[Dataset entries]
----------

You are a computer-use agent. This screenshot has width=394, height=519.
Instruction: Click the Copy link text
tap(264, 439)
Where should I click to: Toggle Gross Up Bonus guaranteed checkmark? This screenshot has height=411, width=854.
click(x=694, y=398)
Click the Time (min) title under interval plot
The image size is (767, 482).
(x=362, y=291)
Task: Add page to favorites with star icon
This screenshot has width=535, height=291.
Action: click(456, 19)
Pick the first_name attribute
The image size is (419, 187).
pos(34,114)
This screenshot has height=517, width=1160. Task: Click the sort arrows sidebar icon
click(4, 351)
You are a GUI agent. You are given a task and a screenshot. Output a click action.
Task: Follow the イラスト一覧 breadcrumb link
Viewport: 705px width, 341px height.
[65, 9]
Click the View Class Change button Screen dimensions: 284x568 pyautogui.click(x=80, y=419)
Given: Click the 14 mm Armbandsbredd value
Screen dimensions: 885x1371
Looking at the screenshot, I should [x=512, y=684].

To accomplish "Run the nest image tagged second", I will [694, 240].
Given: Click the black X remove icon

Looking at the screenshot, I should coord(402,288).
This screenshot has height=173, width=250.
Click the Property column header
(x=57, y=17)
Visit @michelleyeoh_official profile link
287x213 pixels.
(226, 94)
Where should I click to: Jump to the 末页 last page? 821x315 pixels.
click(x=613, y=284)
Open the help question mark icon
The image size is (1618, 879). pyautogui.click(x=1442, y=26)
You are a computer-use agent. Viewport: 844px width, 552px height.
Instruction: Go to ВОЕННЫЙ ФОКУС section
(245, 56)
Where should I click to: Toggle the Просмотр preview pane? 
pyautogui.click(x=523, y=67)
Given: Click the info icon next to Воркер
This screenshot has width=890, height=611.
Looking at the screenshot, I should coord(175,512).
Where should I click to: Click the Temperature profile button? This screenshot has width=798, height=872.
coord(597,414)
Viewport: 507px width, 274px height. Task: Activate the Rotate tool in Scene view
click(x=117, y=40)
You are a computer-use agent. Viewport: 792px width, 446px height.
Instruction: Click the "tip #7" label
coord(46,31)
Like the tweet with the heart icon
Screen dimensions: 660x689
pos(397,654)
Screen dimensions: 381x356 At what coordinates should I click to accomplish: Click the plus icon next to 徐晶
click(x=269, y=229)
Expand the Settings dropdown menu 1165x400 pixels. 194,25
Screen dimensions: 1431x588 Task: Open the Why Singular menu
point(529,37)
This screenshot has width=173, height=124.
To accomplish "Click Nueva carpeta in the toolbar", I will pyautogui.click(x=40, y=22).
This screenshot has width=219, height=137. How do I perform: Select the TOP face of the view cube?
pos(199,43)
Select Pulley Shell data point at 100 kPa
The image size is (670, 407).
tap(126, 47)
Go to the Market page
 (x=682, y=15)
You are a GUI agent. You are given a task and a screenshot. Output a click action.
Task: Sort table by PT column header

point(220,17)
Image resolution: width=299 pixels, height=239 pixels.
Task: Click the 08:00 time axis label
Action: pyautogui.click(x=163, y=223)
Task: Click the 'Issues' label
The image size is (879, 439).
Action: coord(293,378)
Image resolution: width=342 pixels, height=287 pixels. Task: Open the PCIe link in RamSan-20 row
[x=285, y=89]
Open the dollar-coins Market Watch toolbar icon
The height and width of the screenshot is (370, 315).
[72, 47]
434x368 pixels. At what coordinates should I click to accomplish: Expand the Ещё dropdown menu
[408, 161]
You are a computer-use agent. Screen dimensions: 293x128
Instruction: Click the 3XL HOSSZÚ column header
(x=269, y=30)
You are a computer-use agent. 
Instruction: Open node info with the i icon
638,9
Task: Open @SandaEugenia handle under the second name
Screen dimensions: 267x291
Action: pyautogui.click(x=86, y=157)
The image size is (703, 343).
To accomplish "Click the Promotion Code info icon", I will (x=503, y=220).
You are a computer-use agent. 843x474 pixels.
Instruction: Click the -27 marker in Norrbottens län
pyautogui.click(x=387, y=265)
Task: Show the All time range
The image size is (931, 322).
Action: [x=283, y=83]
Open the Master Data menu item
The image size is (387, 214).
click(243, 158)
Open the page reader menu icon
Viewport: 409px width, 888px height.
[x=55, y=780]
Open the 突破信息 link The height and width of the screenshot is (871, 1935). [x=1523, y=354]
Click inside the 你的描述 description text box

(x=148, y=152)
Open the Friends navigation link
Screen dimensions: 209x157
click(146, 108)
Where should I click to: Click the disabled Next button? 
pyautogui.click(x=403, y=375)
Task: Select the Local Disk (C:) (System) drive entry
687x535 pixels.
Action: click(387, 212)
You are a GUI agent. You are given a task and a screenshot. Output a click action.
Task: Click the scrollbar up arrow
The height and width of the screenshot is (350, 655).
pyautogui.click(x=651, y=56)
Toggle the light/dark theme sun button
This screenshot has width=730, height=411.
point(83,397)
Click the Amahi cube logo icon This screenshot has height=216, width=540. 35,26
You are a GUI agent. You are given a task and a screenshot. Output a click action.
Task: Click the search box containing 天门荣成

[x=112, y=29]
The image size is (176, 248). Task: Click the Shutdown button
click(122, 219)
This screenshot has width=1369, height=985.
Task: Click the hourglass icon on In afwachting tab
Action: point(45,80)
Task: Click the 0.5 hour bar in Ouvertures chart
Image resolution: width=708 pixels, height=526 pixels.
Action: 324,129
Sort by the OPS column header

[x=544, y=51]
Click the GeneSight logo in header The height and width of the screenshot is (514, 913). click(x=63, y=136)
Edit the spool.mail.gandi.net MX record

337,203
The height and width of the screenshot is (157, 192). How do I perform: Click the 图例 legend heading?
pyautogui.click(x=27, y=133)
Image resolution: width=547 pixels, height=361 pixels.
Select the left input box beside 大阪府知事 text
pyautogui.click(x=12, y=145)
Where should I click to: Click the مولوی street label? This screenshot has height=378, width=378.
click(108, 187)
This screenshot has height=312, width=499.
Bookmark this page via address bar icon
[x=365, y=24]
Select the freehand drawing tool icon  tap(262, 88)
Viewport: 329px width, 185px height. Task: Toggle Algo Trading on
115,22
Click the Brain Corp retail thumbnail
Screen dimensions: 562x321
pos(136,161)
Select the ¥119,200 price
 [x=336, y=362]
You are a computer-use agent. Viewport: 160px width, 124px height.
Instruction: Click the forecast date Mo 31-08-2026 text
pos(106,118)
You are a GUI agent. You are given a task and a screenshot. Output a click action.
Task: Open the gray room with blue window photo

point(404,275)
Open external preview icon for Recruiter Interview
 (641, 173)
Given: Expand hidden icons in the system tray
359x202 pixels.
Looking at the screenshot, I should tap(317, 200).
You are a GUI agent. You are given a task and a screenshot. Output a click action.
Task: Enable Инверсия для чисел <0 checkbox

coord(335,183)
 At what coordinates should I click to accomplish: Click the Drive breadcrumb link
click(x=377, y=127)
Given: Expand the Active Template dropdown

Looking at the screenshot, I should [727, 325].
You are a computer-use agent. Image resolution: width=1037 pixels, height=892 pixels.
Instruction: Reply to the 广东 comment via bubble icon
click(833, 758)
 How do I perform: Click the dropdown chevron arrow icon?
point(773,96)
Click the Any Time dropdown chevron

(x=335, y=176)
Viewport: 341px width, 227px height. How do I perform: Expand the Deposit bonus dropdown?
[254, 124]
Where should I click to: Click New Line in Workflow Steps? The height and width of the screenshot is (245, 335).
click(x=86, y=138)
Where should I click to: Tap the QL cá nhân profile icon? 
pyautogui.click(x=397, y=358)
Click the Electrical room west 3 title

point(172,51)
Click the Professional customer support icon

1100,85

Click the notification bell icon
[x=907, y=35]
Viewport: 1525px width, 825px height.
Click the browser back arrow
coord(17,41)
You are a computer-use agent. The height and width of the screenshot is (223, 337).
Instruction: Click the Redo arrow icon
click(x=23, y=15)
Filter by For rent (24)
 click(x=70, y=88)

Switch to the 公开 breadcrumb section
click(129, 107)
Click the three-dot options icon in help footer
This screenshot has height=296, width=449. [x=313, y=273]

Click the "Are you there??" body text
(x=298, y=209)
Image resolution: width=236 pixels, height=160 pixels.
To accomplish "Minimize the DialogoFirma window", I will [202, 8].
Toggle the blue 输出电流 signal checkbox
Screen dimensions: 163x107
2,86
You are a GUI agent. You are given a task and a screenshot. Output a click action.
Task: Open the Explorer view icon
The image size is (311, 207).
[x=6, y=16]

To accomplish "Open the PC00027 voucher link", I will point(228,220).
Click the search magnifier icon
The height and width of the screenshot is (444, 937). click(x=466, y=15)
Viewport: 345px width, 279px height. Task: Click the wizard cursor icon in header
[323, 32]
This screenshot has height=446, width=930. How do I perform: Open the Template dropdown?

----------

#### What this task involves:
State the number of lines in the records that include the word "will", and add nothing to it.

#### Solution:
5